*** GIVEN RECORDS ***
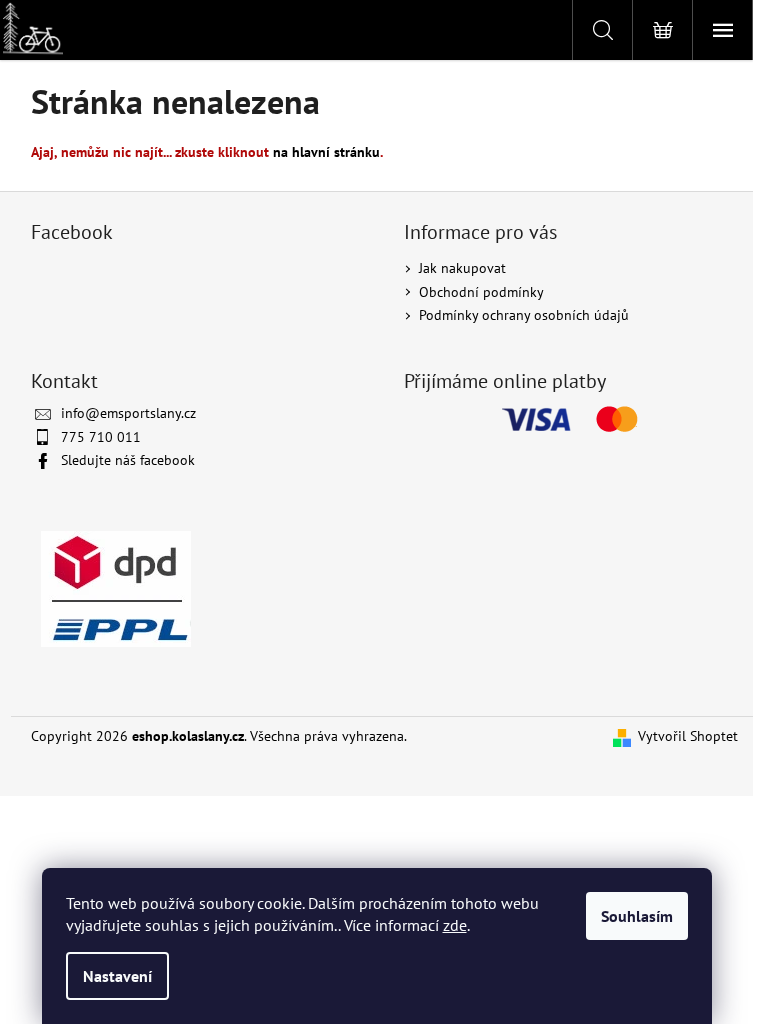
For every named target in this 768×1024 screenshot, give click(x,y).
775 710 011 (101, 437)
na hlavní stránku (326, 152)
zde (455, 925)
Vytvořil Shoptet (688, 736)
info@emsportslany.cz (128, 413)
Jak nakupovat (462, 268)
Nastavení (117, 976)
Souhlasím (637, 916)
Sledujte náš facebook (128, 460)
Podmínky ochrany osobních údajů (524, 315)
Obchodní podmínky (481, 292)
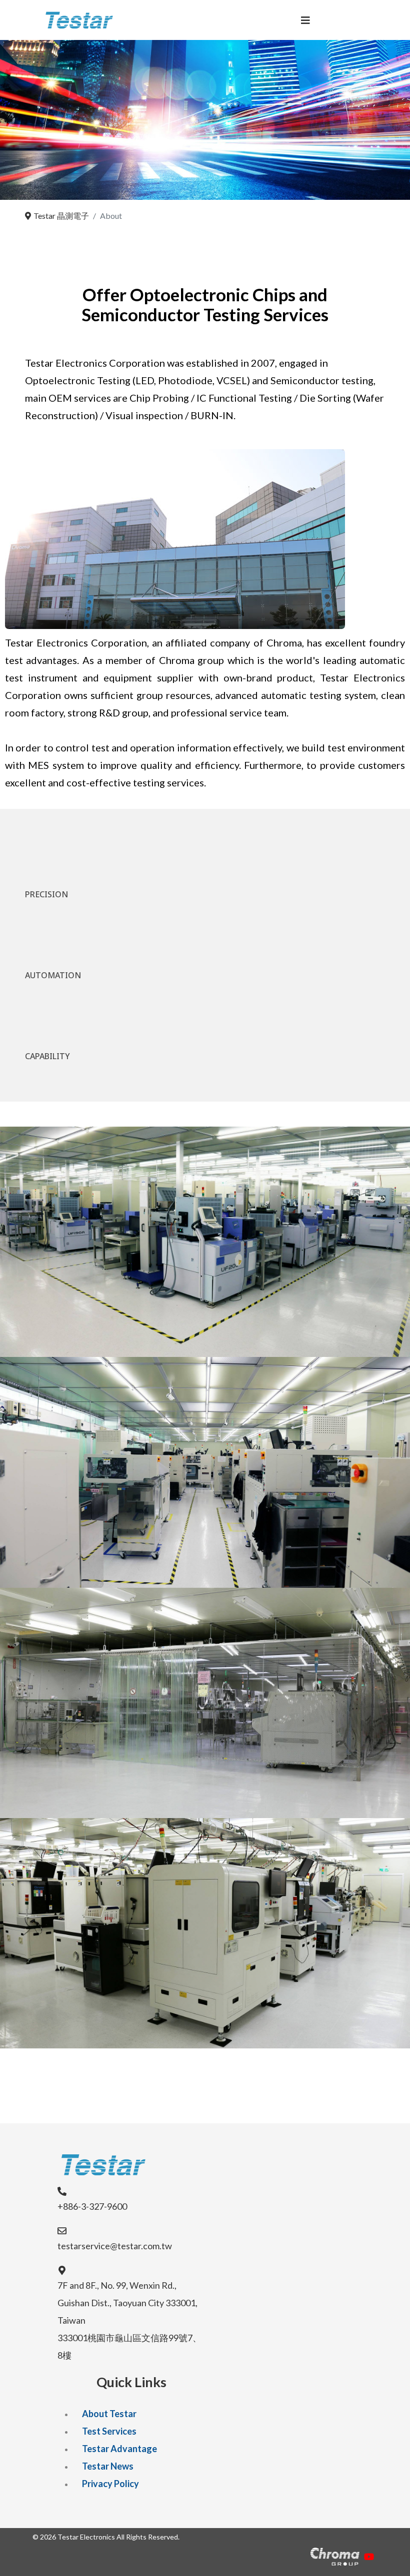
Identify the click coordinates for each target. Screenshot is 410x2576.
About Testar (109, 2413)
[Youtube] (369, 2557)
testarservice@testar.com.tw (115, 2245)
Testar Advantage (119, 2448)
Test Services (109, 2431)
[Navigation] (305, 20)
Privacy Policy (110, 2483)
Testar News (108, 2466)
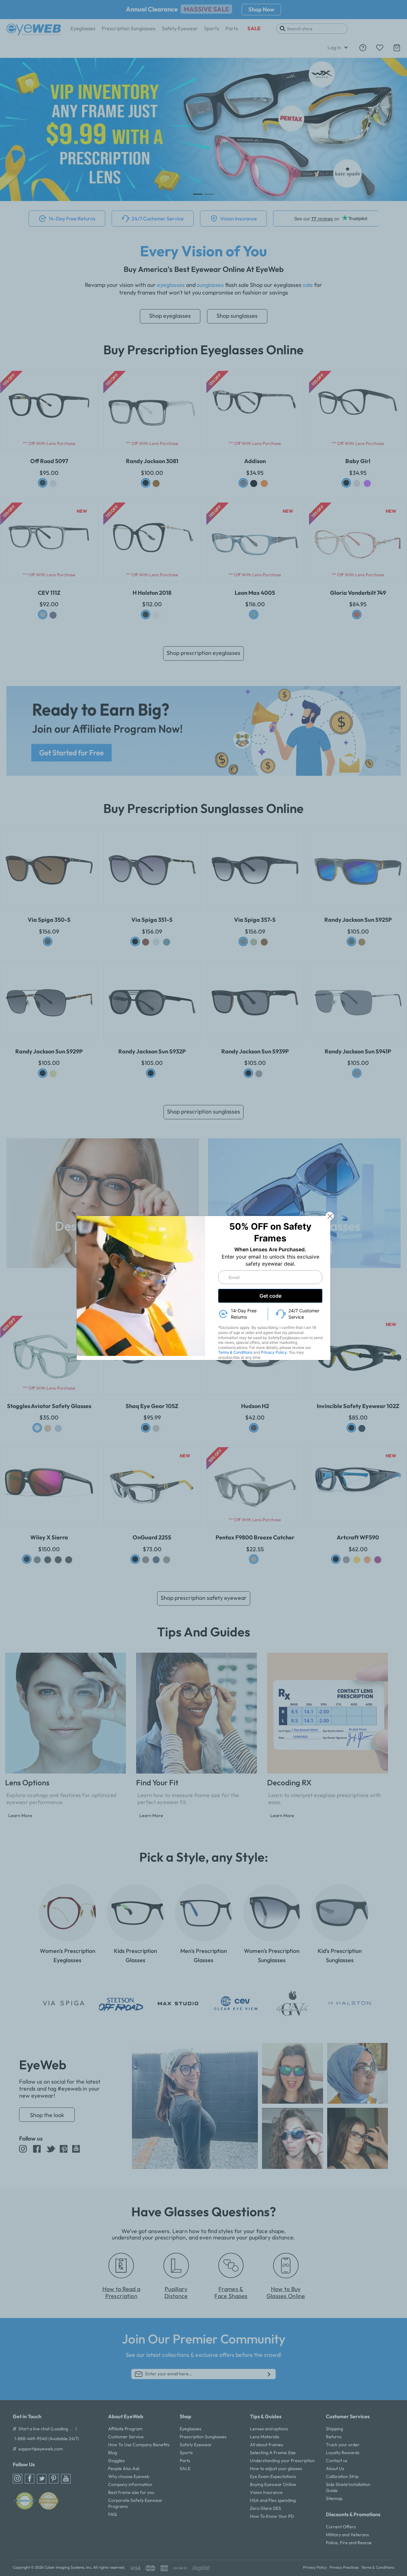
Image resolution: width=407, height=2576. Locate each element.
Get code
*** End of GIVEN RECORDS ***
◆ WHAT TO WORK ON ◆
Each record above must be returned exactly as written, with its pictures omitted.

◆ WRITTEN REPLY ◆
For every named target in this 768×1024 screenshot, give click(x,y).
775 710 011 (101, 437)
na hlavní stránku (326, 152)
zde (455, 925)
Vytvořil Shoptet (688, 736)
info@emsportslany.cz (128, 413)
Jak nakupovat (462, 268)
Nastavení (117, 976)
Souhlasím (637, 916)
Sledujte náš facebook (128, 460)
Podmínky ochrany osobních údajů (524, 315)
Obchodní podmínky (481, 292)
Identify the click coordinates for each target. Screenshot is 410x2576.
About Testar (109, 2413)
[Youtube] (369, 2557)
testarservice@testar.com.tw (115, 2245)
Testar Advantage (119, 2448)
Test Services (109, 2431)
[Navigation] (305, 20)
Privacy Policy (110, 2483)
Testar News (108, 2466)
Image resolution: width=407, height=2576. Locate each element.
Get code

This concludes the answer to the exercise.